Have a question about this project? Sign up for a free GitHub account to open an issue and contact its maintainers and the community.

By clicking “Sign up for GitHub”, you agree to our terms of service and privacy statement. We’ll occasionally send you account related emails.

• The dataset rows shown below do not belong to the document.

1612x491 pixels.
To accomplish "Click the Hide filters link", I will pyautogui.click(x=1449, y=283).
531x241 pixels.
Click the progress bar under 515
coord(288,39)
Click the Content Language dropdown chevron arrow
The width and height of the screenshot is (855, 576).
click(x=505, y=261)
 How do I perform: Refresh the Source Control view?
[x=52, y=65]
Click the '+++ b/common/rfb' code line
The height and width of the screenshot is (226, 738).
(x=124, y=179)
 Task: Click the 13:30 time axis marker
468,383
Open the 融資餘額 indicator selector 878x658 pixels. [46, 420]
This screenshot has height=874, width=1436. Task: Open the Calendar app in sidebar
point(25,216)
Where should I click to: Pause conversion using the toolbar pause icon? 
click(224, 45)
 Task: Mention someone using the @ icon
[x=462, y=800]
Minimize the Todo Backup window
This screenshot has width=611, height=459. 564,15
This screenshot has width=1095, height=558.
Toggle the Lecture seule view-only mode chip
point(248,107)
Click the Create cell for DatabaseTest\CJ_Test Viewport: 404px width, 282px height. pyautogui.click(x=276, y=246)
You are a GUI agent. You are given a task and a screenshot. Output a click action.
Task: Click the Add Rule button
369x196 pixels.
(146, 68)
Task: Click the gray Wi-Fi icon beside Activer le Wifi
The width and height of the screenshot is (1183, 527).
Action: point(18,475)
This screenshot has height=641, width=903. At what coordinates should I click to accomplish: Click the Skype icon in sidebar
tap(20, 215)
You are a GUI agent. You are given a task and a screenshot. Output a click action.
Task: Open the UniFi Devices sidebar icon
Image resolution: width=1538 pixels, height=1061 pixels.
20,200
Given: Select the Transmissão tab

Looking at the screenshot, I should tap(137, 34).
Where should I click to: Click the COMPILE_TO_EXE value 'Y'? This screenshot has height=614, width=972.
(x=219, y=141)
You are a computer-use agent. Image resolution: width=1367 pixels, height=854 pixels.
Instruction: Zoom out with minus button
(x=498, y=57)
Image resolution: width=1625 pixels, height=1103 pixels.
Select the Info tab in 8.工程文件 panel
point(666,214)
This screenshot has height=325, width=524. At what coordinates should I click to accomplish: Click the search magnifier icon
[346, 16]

Already on GitHub? Sign in to your account

Division by zero exception #17131

Closed
ravenfu opened this issue Jun 5, 2024 · 12 comments
Closed

Division by zero exception #17131

ravenfu opened this issue Jun 5, 2024 · 12 comments
Labels
type/bug Something isn't working user-feedback
Milestone

Comments

@ravenfu
Copy link

ravenfu commented Jun 5, 2024

Describe the bug

I generated a record with over 15 million entries and 49 columns into a RisingWave database. When I query it, sometimes it reports "division by zero," and other times it works well.

I am sure there is no number division by zero.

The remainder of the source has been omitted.